The truth is that renting single-family houses is about as far from passive income as you can get.

The Alternative: Commercial Real Estate

Investing in real estate doesn’t have to mean owning a house. In fact, single-family residences are just a small category in a much larger investment market. Many individual investors who successfully turn real estate into a source of passive income are investing in commercial real estate.

What Is Commercial Real Estate?

Commercial real estate encompasses virtually every building that isn’t a single-family residence or duplex.

This includes a wide variety of types of commercial investment properties:

  • office buildings
  • retail stores
  • shopping malls
  • factories
  • medical offices
  • self-storage facilities
  • hotels
  • apartments
  • condominiums
  • senior housing
  • and more

At a Glance: Residential vs. Commercial Real Estate

Compared to houses, commercial real estate investments are generally:

  • hands-off, not hands-on
  • stable, not unpredictable
  • managed by other people, not by the homeowner

Rather than putting down a mortgage payment, you invest those funds into a property of your choosing. The property may be new, or a redevelopment of an existing building. The project is controlled by an individual or company known as the “sponsor,” who handles the investment from start to finish, as well as day-to-day operations and management of the building. You become a passive investor in the project, meaning you aren’t on the hook for anything of the actual project management. Investors can receive cash flow from monthly rents, and ultimately earn a large return when the property sells.
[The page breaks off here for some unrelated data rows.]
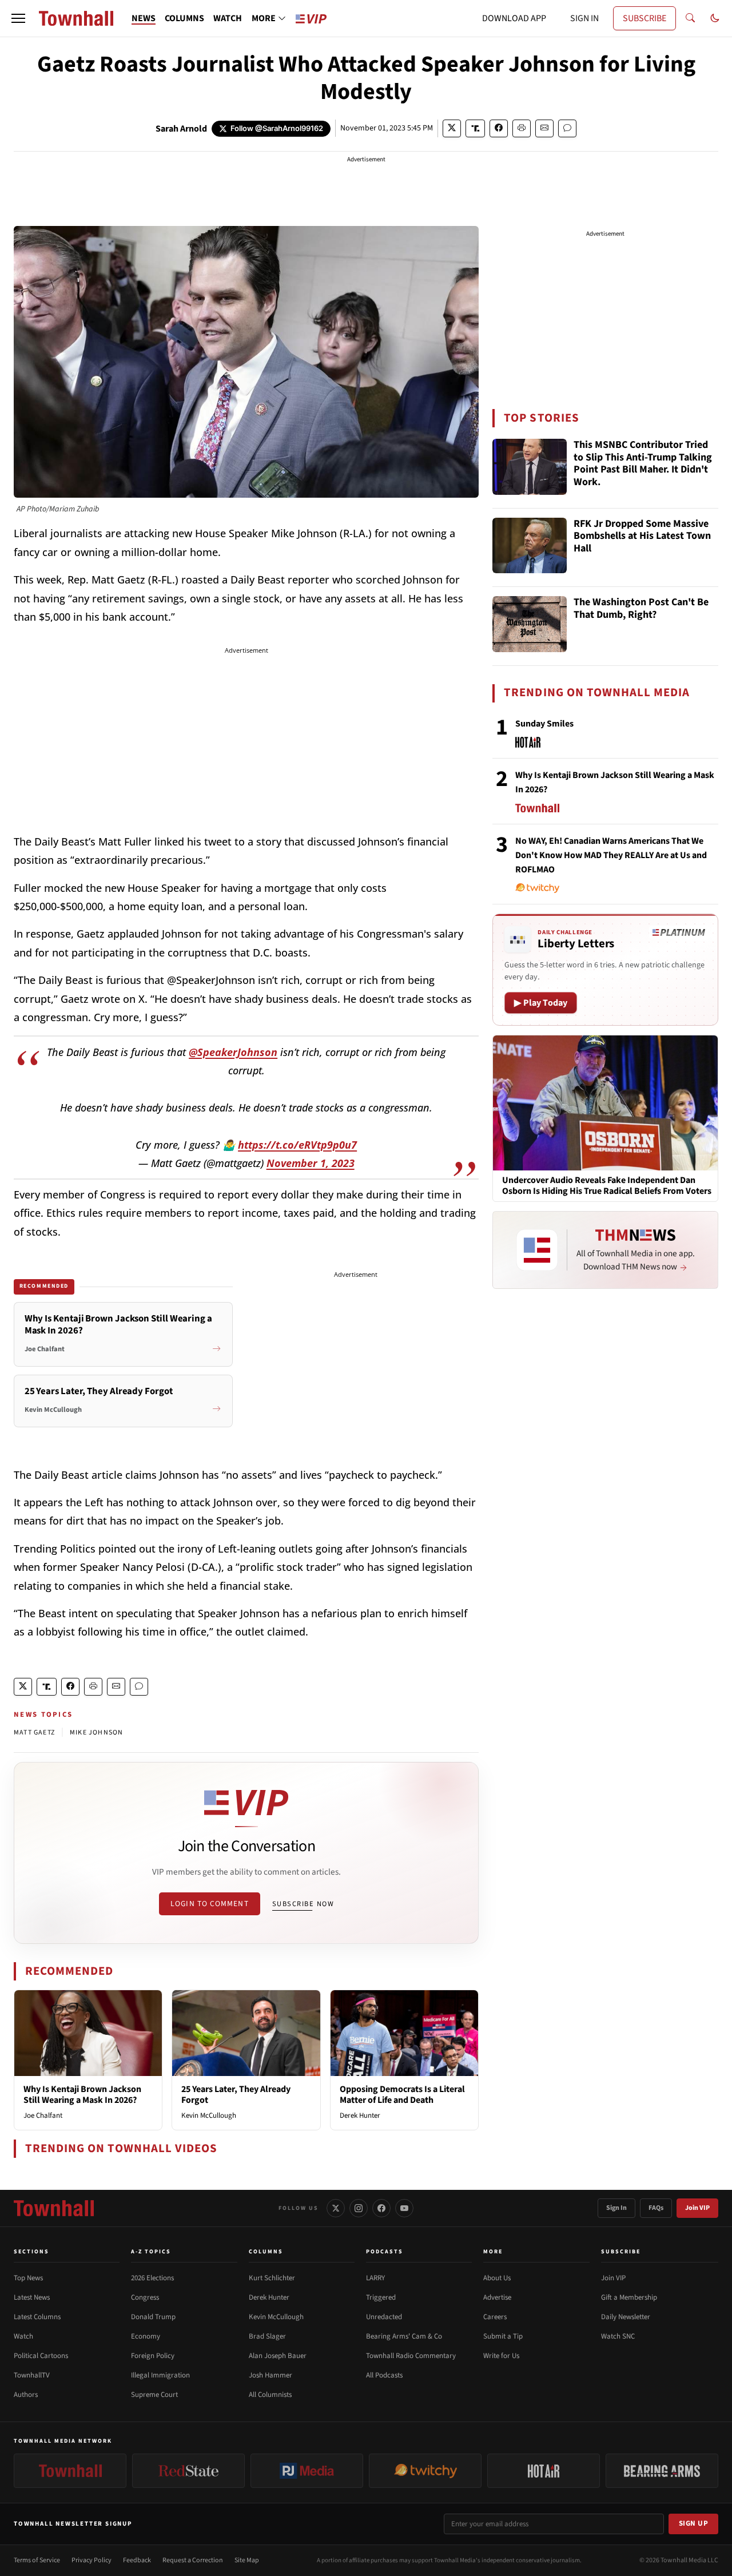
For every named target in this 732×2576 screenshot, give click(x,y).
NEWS (144, 18)
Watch (23, 2336)
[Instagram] (358, 2208)
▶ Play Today (540, 1003)
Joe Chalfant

How Much Money Does It Take to Invest in Commercial Real Estate?

Investing in commercial real estate can be much more affordable than many people think. With a crowdfunding platform, your investment is pooled with dozens (or hundreds) of other investors, so you aren’t the only one financing the project. Here on CrowdStreet, you can invest in a commercial real estate deal for as little as $25,000.

Different Options for Different Investors

With CrowdStreet, you get access to direct investing opportunities. Like choosing individual stocks and bonds, you pick which project you want to invest in, and your money goes directly to the sponsor behind the deal.

Another option is investing in a fund diversified with several properties selected algorithmically to hedge risk.

Finally, some investors who prefer to be totally hands-off may choose to hire financial advisors, who offer guidance and sometimes make investment decisions on their clients’ behalf.